Conversione Decreto Aiuti: disposizioni urgenti in materia di liquidità

    

                                            

    

22 LUG 2022 Innalzata a 120.000 euro la soglia per ottenere la rateizzazione con modalità semplificata, per ogni singola cartella, del pagamento delle somme iscritte a ruolo (art. 15-bis, D.L. n. 50/2022, conv con modif. in L. n. 91/2022).

Al fine di consentire a imprese, professionisti e altri contribuenti di sopperire a esigenze di liquidità anche temporanee, l’articolo in esame modifica l’articolo 19 del decreto del Presidente della Repubblica 29 settembre 1973, 602, concernente la disciplina generale della dilazione del pagamento delle somme iscritte a ruolo.
Nello specifico, l’agente della riscossione, su richiesta del contribuente che dichiara di versare in temporanea situazione di obiettiva difficoltà, concede per ciascuna richiesta la ripartizione del pagamento delle somme iscritte a ruolo, con esclusione dei diritti di notifica, fino ad un massimo di settantadue rate mensili. Nel caso in cui le somme iscritte a ruolo, ricomprese in ciascuna richiesta, sono di importo superiore a 120.000 euro (in luogo dei vigenti 60.000 euro) la dilazione può essere concessa se il contribuente documenta la temporanea situazione di obiettiva difficoltà.
Pertanto, il contribuente in temporanea situazione di obiettiva difficoltà può ottenere la dilazione per ciascuna richiesta presentata.
Inoltre, a regime, si può presentare richiesta di rateazione senza documentare la temporanea obiettiva difficoltà, per importi iscritti a ruolo che siano pari o inferiori a centoventimila euro.
Si ricorda che già in precedenza l’articolo 13-decies del decreto legge 137 del 2020 aveva introdotto una temporanea deroga agli obblighi di documentazione della obiettiva difficoltà del contribuente, condizione per accedere alla dilazione delle somme iscritte a ruolo.
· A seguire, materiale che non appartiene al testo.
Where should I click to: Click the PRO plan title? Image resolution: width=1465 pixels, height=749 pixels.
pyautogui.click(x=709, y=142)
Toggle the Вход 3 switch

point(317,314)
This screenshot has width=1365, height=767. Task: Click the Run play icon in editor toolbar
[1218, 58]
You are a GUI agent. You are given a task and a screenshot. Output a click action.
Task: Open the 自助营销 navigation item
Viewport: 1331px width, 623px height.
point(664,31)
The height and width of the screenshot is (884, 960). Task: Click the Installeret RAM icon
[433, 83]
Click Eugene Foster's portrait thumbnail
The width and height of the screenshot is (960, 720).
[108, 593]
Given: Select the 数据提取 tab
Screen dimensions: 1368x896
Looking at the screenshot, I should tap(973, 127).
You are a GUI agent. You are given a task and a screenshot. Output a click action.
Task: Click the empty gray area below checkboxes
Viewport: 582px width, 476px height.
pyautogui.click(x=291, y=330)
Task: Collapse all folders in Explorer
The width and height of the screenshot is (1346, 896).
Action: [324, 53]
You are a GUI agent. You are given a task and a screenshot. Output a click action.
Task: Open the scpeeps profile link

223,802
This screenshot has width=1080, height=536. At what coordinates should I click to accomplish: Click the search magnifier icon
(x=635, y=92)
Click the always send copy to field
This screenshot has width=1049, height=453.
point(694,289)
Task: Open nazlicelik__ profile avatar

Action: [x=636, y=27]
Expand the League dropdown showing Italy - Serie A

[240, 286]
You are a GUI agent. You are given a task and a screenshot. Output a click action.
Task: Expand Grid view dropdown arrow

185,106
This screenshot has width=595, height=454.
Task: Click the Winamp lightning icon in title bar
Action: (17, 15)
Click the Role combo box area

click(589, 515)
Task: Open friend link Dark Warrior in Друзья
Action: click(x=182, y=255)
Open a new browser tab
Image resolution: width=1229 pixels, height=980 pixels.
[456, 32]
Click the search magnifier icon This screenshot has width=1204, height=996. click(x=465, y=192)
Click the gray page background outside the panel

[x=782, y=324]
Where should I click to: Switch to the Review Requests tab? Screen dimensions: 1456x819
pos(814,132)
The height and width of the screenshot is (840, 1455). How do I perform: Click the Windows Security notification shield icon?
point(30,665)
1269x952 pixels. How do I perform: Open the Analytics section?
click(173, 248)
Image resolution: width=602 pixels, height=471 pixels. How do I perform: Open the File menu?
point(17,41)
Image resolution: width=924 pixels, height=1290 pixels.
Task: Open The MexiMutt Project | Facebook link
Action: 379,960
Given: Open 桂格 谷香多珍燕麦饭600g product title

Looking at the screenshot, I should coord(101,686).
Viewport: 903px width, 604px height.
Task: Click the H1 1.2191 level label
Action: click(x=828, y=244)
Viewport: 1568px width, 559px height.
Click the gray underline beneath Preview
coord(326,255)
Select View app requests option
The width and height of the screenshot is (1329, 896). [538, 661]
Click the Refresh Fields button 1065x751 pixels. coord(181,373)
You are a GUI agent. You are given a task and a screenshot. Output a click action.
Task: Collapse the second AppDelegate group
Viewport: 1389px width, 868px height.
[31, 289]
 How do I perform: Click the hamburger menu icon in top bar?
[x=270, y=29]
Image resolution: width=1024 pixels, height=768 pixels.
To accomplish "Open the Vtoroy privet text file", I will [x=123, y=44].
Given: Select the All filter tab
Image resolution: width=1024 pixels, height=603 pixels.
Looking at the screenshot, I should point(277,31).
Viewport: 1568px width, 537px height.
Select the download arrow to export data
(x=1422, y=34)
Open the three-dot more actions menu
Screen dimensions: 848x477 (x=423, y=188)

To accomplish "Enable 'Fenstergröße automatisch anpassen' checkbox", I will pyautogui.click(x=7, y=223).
Con riferimento alle richieste di rateazione presentate a dal 30 novembre 2020 e fino al 31 dicembre 2021, in deroga alla disciplina generale, la temporanea situazione di obiettiva difficoltà è documentata, ai fini della concessione del beneficio, solo per somme iscritte a ruolo di importo superiore a centomila euro (in luogo di sessantamila euro).
In caso di mancato pagamento, nel corso del periodo di rateazione, di otto rate – in luogo delle vigenti cinque rate – anche non consecutive, il carico non può essere nuovamente rateizzato.
In caso di mancato pagamento, nel corso del periodo di rateazione, del numero di rate sopra indicato il debitore decade automaticamente dal beneficio della rateazione e l’intero importo iscritto a ruolo ancora dovuto è immediatamente ed automaticamente riscuotibile in unica soluzione.
La decadenza dal beneficio della rateazione di uno o più carichi non preclude al debitore la possibilità di ottenere la dilazione del pagamento di carichi diversi da quelli per i quali è intervenuta la decadenza.
Le disposizioni introdotte si applicano esclusivamente ai provvedimenti di accoglimento emessi con riferimento alle richieste di rateazione presentate a decorrere dal 16 luglio 2022 (data di entrate in vigore della legge di conversione del decreto in esame).

In caso di decadenza dal beneficio della rateazione concessa a seguito di richieste presentate fino alla medesima data indicata sopra, il carico può essere nuovamente rateizzato se, alla data di presentazione della nuova richiesta, le rate scadute sono integralmente saldate.